Task instructions: Copy the records below, swapping each "Instruction" for "Goal" and keeping every other part the same.

--- Input rows ---

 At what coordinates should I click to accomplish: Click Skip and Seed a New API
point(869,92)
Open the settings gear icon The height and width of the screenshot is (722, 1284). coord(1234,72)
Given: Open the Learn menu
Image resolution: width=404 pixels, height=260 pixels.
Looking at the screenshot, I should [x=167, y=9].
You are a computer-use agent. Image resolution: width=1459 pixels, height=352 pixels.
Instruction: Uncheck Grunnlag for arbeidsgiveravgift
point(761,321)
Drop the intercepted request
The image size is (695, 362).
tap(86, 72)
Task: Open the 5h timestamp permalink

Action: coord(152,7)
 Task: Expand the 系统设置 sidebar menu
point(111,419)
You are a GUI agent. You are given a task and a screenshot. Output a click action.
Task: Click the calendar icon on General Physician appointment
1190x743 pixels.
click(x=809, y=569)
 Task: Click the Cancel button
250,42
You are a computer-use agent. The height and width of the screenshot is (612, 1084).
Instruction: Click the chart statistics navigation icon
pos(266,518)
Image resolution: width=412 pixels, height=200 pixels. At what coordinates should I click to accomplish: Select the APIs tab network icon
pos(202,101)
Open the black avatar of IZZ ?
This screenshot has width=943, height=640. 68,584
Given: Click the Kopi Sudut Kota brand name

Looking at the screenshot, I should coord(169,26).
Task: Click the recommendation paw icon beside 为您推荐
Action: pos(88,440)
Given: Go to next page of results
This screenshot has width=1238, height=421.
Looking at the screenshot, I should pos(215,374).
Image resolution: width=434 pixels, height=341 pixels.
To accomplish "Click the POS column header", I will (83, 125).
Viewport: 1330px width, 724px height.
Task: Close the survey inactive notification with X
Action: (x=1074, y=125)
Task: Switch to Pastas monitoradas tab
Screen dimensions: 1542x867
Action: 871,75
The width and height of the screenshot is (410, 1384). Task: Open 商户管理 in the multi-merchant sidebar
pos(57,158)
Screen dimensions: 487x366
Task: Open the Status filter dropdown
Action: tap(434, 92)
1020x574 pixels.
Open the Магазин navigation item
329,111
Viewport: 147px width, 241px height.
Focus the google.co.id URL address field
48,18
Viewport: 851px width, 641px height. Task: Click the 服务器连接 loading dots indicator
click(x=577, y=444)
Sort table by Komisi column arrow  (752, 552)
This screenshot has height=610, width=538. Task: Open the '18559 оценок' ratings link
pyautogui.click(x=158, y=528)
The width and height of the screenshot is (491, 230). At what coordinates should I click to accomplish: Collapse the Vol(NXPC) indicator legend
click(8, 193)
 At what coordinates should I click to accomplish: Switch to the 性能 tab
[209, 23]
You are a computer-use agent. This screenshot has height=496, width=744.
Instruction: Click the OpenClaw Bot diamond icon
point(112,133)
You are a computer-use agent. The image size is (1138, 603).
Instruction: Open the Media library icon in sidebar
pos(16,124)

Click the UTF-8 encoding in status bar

---

Answer to the exercise:
 At what coordinates should I click to accomplish: Click Skip and Seed a New API
point(869,92)
Open the settings gear icon The height and width of the screenshot is (722, 1284). coord(1234,72)
Given: Open the Learn menu
Image resolution: width=404 pixels, height=260 pixels.
Looking at the screenshot, I should [x=167, y=9].
You are a computer-use agent. Image resolution: width=1459 pixels, height=352 pixels.
Goal: Uncheck Grunnlag for arbeidsgiveravgift
point(761,321)
Drop the intercepted request
The image size is (695, 362).
tap(86, 72)
Task: Open the 5h timestamp permalink

Action: coord(152,7)
 Task: Expand the 系统设置 sidebar menu
point(111,419)
You are a GUI agent. You are given a task and a screenshot. Output a click action.
Task: Click the calendar icon on General Physician appointment
1190x743 pixels.
click(x=809, y=569)
 Task: Click the Cancel button
250,42
You are a computer-use agent. The height and width of the screenshot is (612, 1084).
Goal: Click the chart statistics navigation icon
pos(266,518)
Image resolution: width=412 pixels, height=200 pixels. At what coordinates should I click to accomplish: Select the APIs tab network icon
pos(202,101)
Open the black avatar of IZZ ?
This screenshot has width=943, height=640. 68,584
Given: Click the Kopi Sudut Kota brand name

Looking at the screenshot, I should coord(169,26).
Task: Click the recommendation paw icon beside 为您推荐
Action: pos(88,440)
Given: Go to next page of results
This screenshot has width=1238, height=421.
Looking at the screenshot, I should pos(215,374).
Image resolution: width=434 pixels, height=341 pixels.
To accomplish "Click the POS column header", I will (83, 125).
Viewport: 1330px width, 724px height.
Task: Close the survey inactive notification with X
Action: (x=1074, y=125)
Task: Switch to Pastas monitoradas tab
Screen dimensions: 1542x867
Action: 871,75
The width and height of the screenshot is (410, 1384). Task: Open 商户管理 in the multi-merchant sidebar
pos(57,158)
Screen dimensions: 487x366
Task: Open the Status filter dropdown
Action: tap(434, 92)
1020x574 pixels.
Open the Магазин navigation item
329,111
Viewport: 147px width, 241px height.
Focus the google.co.id URL address field
48,18
Viewport: 851px width, 641px height. Task: Click the 服务器连接 loading dots indicator
click(x=577, y=444)
Sort table by Komisi column arrow  (752, 552)
This screenshot has height=610, width=538. Task: Open the '18559 оценок' ratings link
pyautogui.click(x=158, y=528)
The width and height of the screenshot is (491, 230). At what coordinates should I click to accomplish: Collapse the Vol(NXPC) indicator legend
click(8, 193)
 At what coordinates should I click to accomplish: Switch to the 性能 tab
[209, 23]
You are a computer-use agent. This screenshot has height=496, width=744.
Goal: Click the OpenClaw Bot diamond icon
point(112,133)
You are a computer-use agent. The image size is (1138, 603).
Goal: Open the Media library icon in sidebar
pos(16,124)

Click the UTF-8 encoding in status bar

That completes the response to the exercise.